You can read her poem On the Anniversary of Your Death in the January 2023 issue of Pinhole Poetry.
Would you like to tell us a little bit more about your poem? For instance, how or why you wrote it, or perhaps provide some extra context?
The seed of the poem came to me when I awoke in the middle of the night a couple of winters ago and was somewhere in between dreaming and waking. The dream was filled with loss and the backyard full of trees wailing in heavy wind. It was at a time when I was struggling with some profound grief after a series of sharp-life turns and consumed by a profound grief that was resurfacing my inner landscape. The poem was an attempt to hold some space for that grief, a stab at making meaning when nothing in the world made sense to me anymore.
Do you have a collection of poetry or even a single poem that acts as a touchstone?
So many! But, off hand, here are a few that have stayed with me long after reading them: To the Fig Tree on 9th and Christian by Ross Gay, Postcards for My Sister by Alessandra Naccarato, Identity & Community (There is No “I” in “Sea”) by Brenda Shaughnessy, Action by Denise Levertov, Good Bones by Maggie Smith and This is a Photograph of Me by Margaret Atwood
If you didn’t write poetry, how do you think you might access the same fulfillments that poetry offers in your life?
I can’t imagine anything matching it. Poetry has has been in me long before I knew what it was or had a name for it–-from the scribbles I didn’t know were poems in my elementary and teenage years, to the first cringe-worthy early creations I dared call poems later on in life, to the poems that are brewing inside as I write this.
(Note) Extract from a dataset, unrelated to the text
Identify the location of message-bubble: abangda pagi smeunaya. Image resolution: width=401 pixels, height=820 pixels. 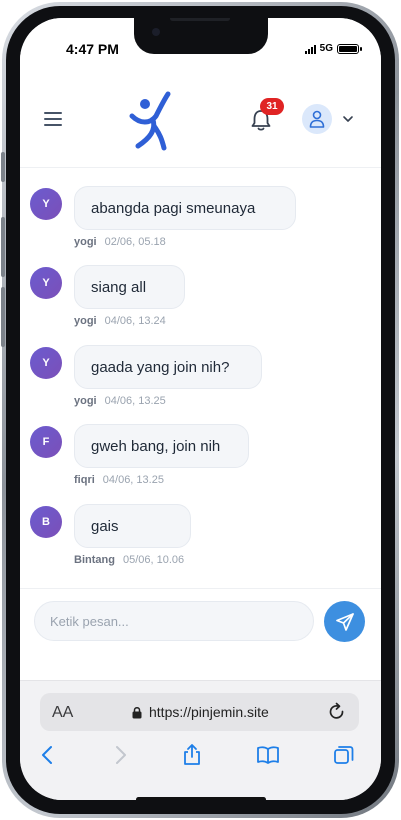
(185, 208).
I am a late bloomer, so getting to a point where I could fully access the joys of writing poetry has been long-coming and would be heart-breaken to lose it now.
How do you revise your work?
Always with an Amherst Writers and Artists (AWA) lens which helps me lean into the softer and gentler editorial voice in me. It infinitely easier for me to be harshly critical, but have found that when I am able to approach my poems in state of wonder, as a playful conversation, I am more often than not going to land on what is unique and strong in my writing voice.
What are you working on now?
I have a journal full of free-writing that needs mining!
How or where or with what does a poem begin?
Often in free-writes, largely from taking part in generative workshops that ascribe to the Amherst Writers and Artists method. I’ve yet to find a way to replicate the magic that seems to happen when writing in a supportive community. Sometimes though, poems arrive near-fully formed, like some kind of ethereal text. Sometimes via a certain combination of words, sounds or images, I stumble upon them during my day. Sometimes poems arise from dreams and fragments of memory that bubble-up in my mind depending on what is happening in my life at the time..
How do you make space for poetry in your daily routine?
I make every effort to dedicate time to read at least one poem a day. Free time is in short-supply at this stage in my life– working full-time in healthcare with two young kids, one of whom has a neurodevelopmental disorder, plus my own health concerns, will do that! This also means that much of my poetry writing happens on my phone in little spurts, often during my commute to-and-from work. Being stuck between an unrelenting need to write and the smallest margins of time and energy to do it on a daily basis, I was forced to let go of some narratives of what it means to have a meaningful writing life that I had picked-up along the way. I stopped chasing the prop I thought I was told I needed ( e.g., a strict 5 am morning pages routine ) and decided to focus on chasing the feeling I thought that prop was going to give me instead. And often that looks like tinkering away on a poem during a train ride home.